YOUR ASSIGNMENT: Please print exactly the lines from the line containing "The height and width of the screenshot is (1456, 819)." through the end of the data, no more, and keep pictures out of the copy.

TASK MATERIAL:
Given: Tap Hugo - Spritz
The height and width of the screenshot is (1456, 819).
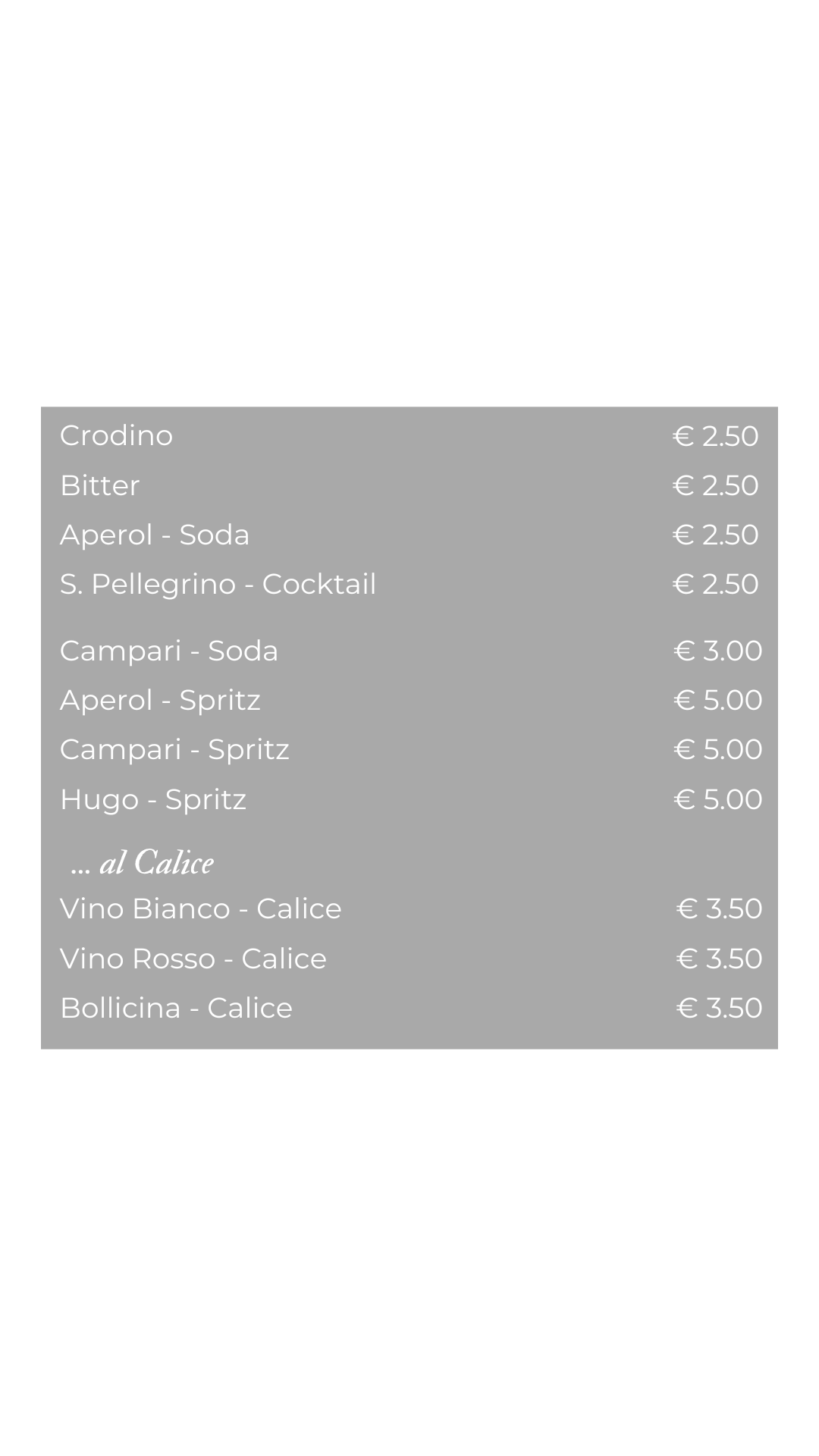Looking at the screenshot, I should point(153,799).
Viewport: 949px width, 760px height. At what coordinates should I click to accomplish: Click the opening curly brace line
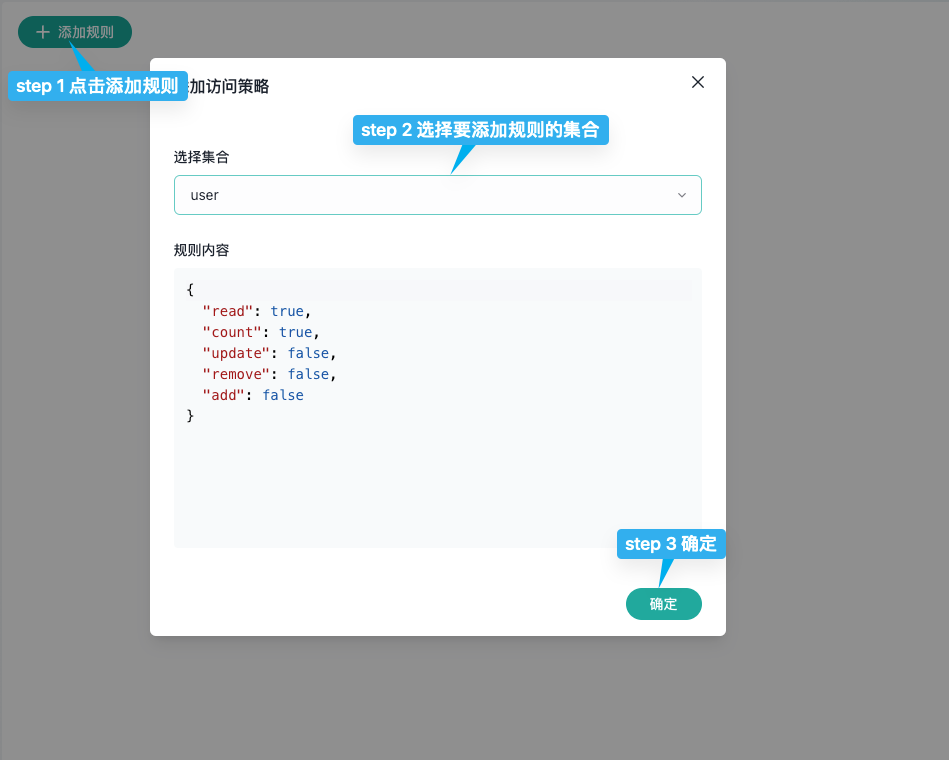click(190, 290)
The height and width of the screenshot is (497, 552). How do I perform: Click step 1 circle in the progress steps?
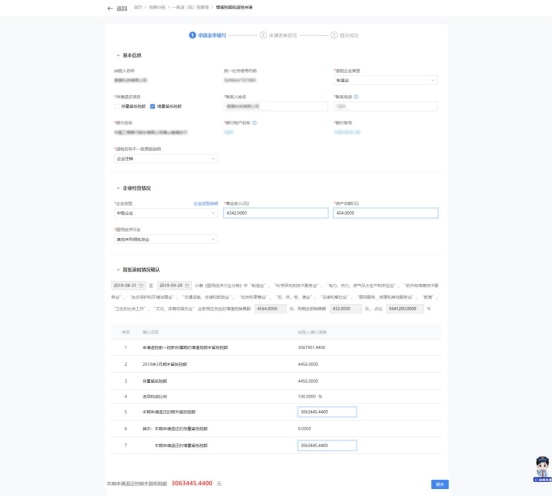tap(192, 35)
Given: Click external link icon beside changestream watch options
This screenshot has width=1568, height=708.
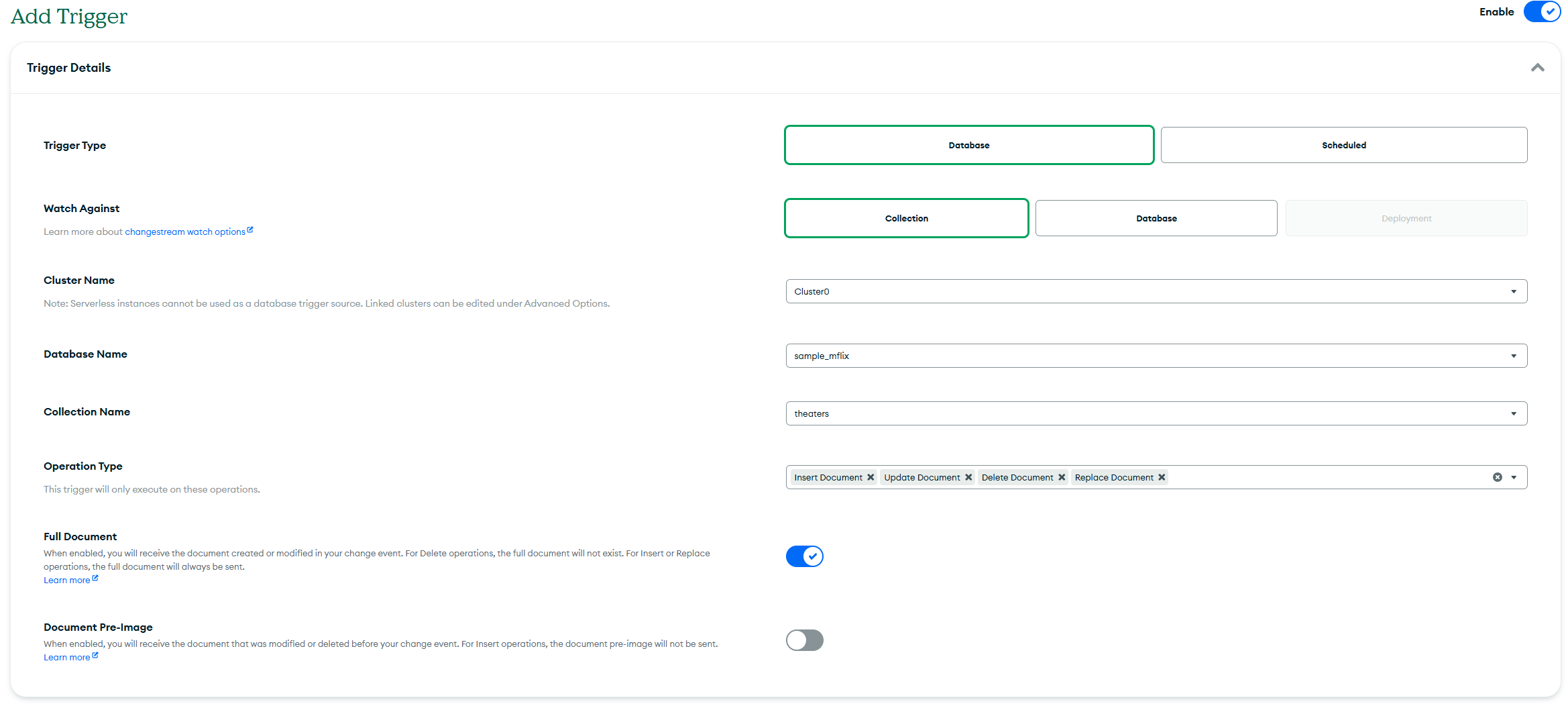Looking at the screenshot, I should click(x=250, y=230).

RESPONSE:
The height and width of the screenshot is (1456, 819).
Looking at the screenshot, I should point(153,799).
Viewport: 949px width, 760px height. At what coordinates should I click to accomplish: Click the opening curly brace line
click(190, 290)
The height and width of the screenshot is (497, 552). How do I perform: Click step 1 circle in the progress steps?
tap(192, 35)
Given: Click external link icon beside changestream watch options
This screenshot has width=1568, height=708.
Looking at the screenshot, I should click(x=250, y=230).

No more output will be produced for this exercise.